======== Information given

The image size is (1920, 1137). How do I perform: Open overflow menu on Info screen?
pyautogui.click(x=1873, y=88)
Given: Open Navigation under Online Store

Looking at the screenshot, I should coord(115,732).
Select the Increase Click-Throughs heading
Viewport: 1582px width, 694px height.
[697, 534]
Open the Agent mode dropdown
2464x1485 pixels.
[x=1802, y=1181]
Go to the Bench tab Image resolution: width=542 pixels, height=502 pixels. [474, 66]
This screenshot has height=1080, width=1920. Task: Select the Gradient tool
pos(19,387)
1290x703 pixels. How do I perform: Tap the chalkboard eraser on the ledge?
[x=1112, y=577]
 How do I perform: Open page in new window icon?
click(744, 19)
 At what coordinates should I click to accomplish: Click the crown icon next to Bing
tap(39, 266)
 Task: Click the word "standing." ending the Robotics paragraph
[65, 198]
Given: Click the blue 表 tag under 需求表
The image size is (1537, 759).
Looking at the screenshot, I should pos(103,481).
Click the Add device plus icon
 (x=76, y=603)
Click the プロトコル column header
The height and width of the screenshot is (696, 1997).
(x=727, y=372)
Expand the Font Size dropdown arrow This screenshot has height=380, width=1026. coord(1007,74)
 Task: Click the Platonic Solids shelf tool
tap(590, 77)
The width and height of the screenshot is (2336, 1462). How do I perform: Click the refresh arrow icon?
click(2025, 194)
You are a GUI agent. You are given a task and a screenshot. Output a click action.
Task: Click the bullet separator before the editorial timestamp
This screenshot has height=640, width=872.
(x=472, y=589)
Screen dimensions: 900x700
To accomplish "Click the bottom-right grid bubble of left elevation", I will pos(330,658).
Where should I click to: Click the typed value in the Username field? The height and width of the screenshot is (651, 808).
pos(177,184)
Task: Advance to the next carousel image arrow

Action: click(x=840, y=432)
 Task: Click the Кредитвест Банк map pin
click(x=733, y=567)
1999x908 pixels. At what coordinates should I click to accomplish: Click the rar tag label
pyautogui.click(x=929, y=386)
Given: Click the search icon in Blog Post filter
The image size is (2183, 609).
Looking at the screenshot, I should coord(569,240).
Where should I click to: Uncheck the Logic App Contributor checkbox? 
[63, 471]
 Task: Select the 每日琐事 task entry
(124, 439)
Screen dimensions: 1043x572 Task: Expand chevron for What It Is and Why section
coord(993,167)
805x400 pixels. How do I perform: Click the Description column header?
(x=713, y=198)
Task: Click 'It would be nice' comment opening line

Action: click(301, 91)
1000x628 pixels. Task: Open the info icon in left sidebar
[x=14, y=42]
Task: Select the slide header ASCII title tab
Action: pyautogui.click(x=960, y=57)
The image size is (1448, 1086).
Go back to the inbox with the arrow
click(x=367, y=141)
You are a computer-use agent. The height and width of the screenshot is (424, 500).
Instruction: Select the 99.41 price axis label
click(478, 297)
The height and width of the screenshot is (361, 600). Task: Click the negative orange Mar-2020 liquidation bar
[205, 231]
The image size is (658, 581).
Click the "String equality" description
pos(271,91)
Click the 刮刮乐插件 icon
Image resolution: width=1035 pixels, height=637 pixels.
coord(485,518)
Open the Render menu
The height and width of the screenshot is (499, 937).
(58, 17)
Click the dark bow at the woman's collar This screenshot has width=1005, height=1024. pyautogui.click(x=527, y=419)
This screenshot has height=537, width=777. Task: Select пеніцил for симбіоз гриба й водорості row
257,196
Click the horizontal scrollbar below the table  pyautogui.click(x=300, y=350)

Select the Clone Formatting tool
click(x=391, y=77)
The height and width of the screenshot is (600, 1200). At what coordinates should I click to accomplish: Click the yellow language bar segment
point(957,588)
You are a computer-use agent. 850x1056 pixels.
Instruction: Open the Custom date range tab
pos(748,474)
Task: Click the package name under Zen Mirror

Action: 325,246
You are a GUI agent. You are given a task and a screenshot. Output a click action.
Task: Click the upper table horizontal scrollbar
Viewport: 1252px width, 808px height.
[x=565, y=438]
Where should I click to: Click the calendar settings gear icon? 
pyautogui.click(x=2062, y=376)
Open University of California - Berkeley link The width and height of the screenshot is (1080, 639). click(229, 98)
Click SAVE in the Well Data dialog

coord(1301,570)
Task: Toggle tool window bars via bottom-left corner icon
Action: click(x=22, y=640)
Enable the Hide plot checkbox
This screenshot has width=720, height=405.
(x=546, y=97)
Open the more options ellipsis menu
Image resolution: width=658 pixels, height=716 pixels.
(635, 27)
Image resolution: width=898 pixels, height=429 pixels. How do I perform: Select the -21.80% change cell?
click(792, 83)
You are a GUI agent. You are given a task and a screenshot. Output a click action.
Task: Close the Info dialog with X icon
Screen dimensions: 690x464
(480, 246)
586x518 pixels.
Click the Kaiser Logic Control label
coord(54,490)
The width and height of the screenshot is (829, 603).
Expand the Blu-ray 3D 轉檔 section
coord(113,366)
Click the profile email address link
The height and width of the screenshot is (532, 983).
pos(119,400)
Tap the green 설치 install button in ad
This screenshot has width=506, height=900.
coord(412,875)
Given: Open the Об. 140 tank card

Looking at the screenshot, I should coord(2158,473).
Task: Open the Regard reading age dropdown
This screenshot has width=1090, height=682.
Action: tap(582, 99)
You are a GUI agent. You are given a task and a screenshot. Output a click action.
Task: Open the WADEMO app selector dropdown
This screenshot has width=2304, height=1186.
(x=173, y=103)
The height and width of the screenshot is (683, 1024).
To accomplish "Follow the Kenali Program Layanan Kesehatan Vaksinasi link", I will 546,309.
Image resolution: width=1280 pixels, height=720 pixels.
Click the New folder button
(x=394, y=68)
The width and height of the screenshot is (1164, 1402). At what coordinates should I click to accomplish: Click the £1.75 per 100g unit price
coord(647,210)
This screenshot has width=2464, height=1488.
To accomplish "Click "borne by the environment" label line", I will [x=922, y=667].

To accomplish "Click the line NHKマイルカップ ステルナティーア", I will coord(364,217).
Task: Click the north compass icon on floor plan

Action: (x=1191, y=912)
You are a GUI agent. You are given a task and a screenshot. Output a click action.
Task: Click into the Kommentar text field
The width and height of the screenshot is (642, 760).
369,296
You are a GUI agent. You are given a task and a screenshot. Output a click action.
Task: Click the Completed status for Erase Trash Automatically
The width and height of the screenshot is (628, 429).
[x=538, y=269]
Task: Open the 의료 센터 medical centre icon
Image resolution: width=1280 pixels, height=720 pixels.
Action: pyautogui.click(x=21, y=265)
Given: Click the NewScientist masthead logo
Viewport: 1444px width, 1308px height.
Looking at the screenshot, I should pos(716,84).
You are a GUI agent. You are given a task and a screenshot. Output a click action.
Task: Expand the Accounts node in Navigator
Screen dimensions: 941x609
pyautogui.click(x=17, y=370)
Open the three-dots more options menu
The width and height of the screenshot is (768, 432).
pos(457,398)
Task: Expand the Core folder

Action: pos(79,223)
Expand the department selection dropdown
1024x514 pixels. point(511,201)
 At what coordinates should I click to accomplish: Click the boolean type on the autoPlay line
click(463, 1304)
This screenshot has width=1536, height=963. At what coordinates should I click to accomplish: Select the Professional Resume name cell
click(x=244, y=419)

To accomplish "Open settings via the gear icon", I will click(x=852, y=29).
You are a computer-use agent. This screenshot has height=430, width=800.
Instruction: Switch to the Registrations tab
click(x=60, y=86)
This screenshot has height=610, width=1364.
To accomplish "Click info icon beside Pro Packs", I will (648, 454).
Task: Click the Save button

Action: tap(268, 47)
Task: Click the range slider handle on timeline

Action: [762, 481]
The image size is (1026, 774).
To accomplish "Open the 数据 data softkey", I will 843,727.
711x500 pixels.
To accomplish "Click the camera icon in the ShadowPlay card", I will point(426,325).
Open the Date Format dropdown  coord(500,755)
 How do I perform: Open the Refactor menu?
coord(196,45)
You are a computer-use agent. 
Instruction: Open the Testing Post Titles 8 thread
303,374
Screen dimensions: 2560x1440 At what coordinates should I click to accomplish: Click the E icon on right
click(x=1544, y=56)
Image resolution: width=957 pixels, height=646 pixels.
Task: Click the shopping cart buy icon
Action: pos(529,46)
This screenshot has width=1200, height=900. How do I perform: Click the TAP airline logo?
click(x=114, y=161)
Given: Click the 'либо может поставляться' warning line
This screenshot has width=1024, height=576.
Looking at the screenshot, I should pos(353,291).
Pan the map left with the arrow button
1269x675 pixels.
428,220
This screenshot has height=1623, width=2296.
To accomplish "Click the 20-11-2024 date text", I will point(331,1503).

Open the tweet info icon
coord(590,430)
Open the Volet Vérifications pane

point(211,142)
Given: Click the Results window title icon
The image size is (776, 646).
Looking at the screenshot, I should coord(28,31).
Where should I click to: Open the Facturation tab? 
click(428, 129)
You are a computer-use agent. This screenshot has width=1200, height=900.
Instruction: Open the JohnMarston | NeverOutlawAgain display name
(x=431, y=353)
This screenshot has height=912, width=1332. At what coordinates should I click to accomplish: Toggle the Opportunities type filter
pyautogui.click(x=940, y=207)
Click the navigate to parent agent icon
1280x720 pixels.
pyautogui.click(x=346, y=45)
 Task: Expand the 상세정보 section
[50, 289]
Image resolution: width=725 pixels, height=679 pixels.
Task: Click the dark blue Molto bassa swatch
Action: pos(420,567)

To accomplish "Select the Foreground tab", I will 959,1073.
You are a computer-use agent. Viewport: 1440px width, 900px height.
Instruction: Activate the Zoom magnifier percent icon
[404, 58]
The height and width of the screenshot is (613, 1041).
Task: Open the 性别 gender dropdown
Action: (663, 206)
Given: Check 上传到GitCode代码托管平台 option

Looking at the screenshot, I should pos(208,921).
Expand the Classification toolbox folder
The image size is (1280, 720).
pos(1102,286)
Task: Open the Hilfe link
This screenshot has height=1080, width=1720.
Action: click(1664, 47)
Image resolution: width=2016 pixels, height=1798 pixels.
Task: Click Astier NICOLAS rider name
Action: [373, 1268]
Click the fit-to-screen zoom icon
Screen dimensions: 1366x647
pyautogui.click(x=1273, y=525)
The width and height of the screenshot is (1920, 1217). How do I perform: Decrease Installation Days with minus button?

================

• [Task goal]: Copy the rows above word for word, from the line with "Task: Click the Save button" to the line with "I will 959,1073.", including both of those lines.

• [Answer below]:
Task: Click the Save button

Action: tap(268, 47)
Task: Click the range slider handle on timeline

Action: [762, 481]
The image size is (1026, 774).
To accomplish "Open the 数据 data softkey", I will 843,727.
711x500 pixels.
To accomplish "Click the camera icon in the ShadowPlay card", I will point(426,325).
Open the Date Format dropdown  coord(500,755)
 How do I perform: Open the Refactor menu?
coord(196,45)
You are a computer-use agent. 
Instruction: Open the Testing Post Titles 8 thread
303,374
Screen dimensions: 2560x1440 At what coordinates should I click to accomplish: Click the E icon on right
click(x=1544, y=56)
Image resolution: width=957 pixels, height=646 pixels.
Task: Click the shopping cart buy icon
Action: pos(529,46)
This screenshot has width=1200, height=900. How do I perform: Click the TAP airline logo?
click(x=114, y=161)
Given: Click the 'либо может поставляться' warning line
This screenshot has width=1024, height=576.
Looking at the screenshot, I should pos(353,291).
Pan the map left with the arrow button
1269x675 pixels.
428,220
This screenshot has height=1623, width=2296.
To accomplish "Click the 20-11-2024 date text", I will point(331,1503).

Open the tweet info icon
coord(590,430)
Open the Volet Vérifications pane

point(211,142)
Given: Click the Results window title icon
The image size is (776, 646).
Looking at the screenshot, I should coord(28,31).
Where should I click to: Open the Facturation tab? 
click(428, 129)
You are a computer-use agent. This screenshot has width=1200, height=900.
Instruction: Open the JohnMarston | NeverOutlawAgain display name
(x=431, y=353)
This screenshot has height=912, width=1332. At what coordinates should I click to accomplish: Toggle the Opportunities type filter
pyautogui.click(x=940, y=207)
Click the navigate to parent agent icon
1280x720 pixels.
pyautogui.click(x=346, y=45)
 Task: Expand the 상세정보 section
[50, 289]
Image resolution: width=725 pixels, height=679 pixels.
Task: Click the dark blue Molto bassa swatch
Action: pos(420,567)

To accomplish "Select the Foreground tab", I will 959,1073.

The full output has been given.